Von Julia Rau 06.02.2018, 14:48
Auch ohne gewählte Regierung wird im Bundestag gearbeitet.
Auch ohne gewählte Regierung wird im Bundestag gearbeitet. dpa

Halle (Saale) - Wenn der Vertretungslehrer einspringt, gucken eh alle Video. Tests werden verschoben und das große Klassenprojekt muss warten. Läuft es vielleicht gerade auch in Berlin so? Jetzt, da die Chefin beschäftigt und die Regierung noch nicht zusammengestellt ist? Was also treiben die halleschen Bundestagsabgeordneten eigentlich die ganze Zeit seit der Wahl im September?

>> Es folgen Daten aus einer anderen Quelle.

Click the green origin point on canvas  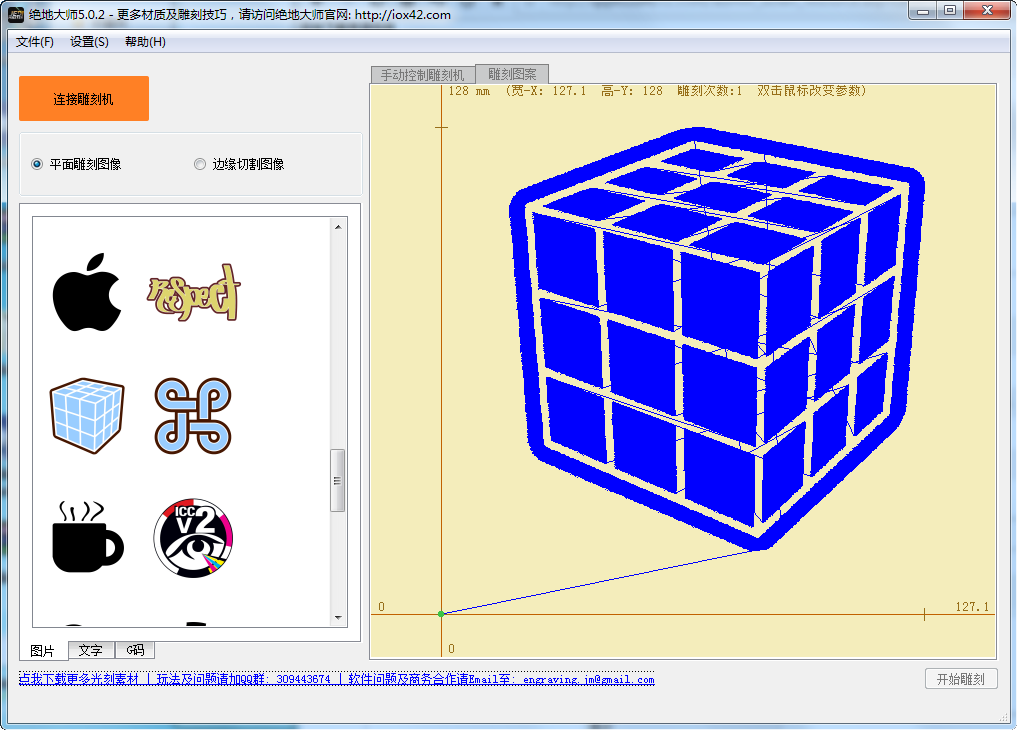point(441,614)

Petra Sitte (Linke) widmet sich der „Tiefenbohrung“ 

„Ich befasse mich in der Zeit intensiv mit meinen Themen, gehe auf Konferenzen und Fachtreffen um up-to-Date zu sein und auf Augenhöhe mitdiskutieren zu können“, sagt Petra Sitte. „Tiefenbohrung“ nennt die Linken-Politikerin das. Die Arbeit sei insgesamt nicht weniger, aber selbstbestimmter in dieser Schwebephase. „Es ist ein echter Luxus, weil man nicht so sehr von den täglichen Ereignissen gejagt wird.“ 

Ausschüsse und Sitzungen stünden dennoch auf dem Tagesplan. Sitte ist unter anderem Obfrau, also Schiedsperson, im Hauptausschuss. Neben der Arbeit in Ausschüssen und Arbeitsgruppen müsse „ja auch eine geschäftsführende Regierung kontrolliert werden“, sagt sie.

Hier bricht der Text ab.